In a world of faerie high court tales be an Olivia Wildenstein.
It’s no secret fairy smut is pretty popular right now. BookTok and Sara J. Maas have kicked off a reader passion for more adult oriented fairy tales, though the smut levels of the popular series vary. There’s very little in the first book of Olivia Wildenstein’s Kingdom of the Crows series.
The book focuses on Fallon, a halfling in a world where the pure blood fae caste rules with an iron hand, keeping all others in their place well below the shining island where they rule. Having taken over through two wars that subjugated all the other races, Fallon recognizes the unfairness of her world. What she doesn’t know is what to do about, especially since everyone seems to know there’s something strange about her. Tired of everyone lying to her and the constant pressure to be a good, compliant, unremarkable girl, she travels to the human island one night where a seer bids her to find and release five iron crows so she can become queen.
Convinced that this is the path to letting her finally be with her long time crush, the fae prince Dante, and incredible tired of the status quo, Fallon undertakes the journey which will change her and the world forever.

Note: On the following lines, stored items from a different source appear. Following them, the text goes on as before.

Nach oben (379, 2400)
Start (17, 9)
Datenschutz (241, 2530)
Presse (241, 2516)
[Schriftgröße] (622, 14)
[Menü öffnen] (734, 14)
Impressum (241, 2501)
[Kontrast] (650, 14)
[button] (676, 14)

Wildenstein’s world setting is based on Italy (a nice change from all the Gaelic and English set fae worlds), but it’s her writing that makes this book truly stand out. Utterly brilliant and poetic, the setting and characters are built up artfully, nested in a complex world of friendship, secrets, and morality. Even the oppressiveness of the world is so delicately spun that the reader knows the ark, filthy underbelly is there, but it’s easy to overlook it, like Fallon does, in a quest to just survive in the world. The depths of the magic, unique chosen one angle are also present, but Fallon spends all of this book, and much of the next as a powerless woman just trying to do what she feels is right.
I highly recommend this book as a stand out from the “House of Fairy Smut” trend at the very least for the author’s prose and world building skills.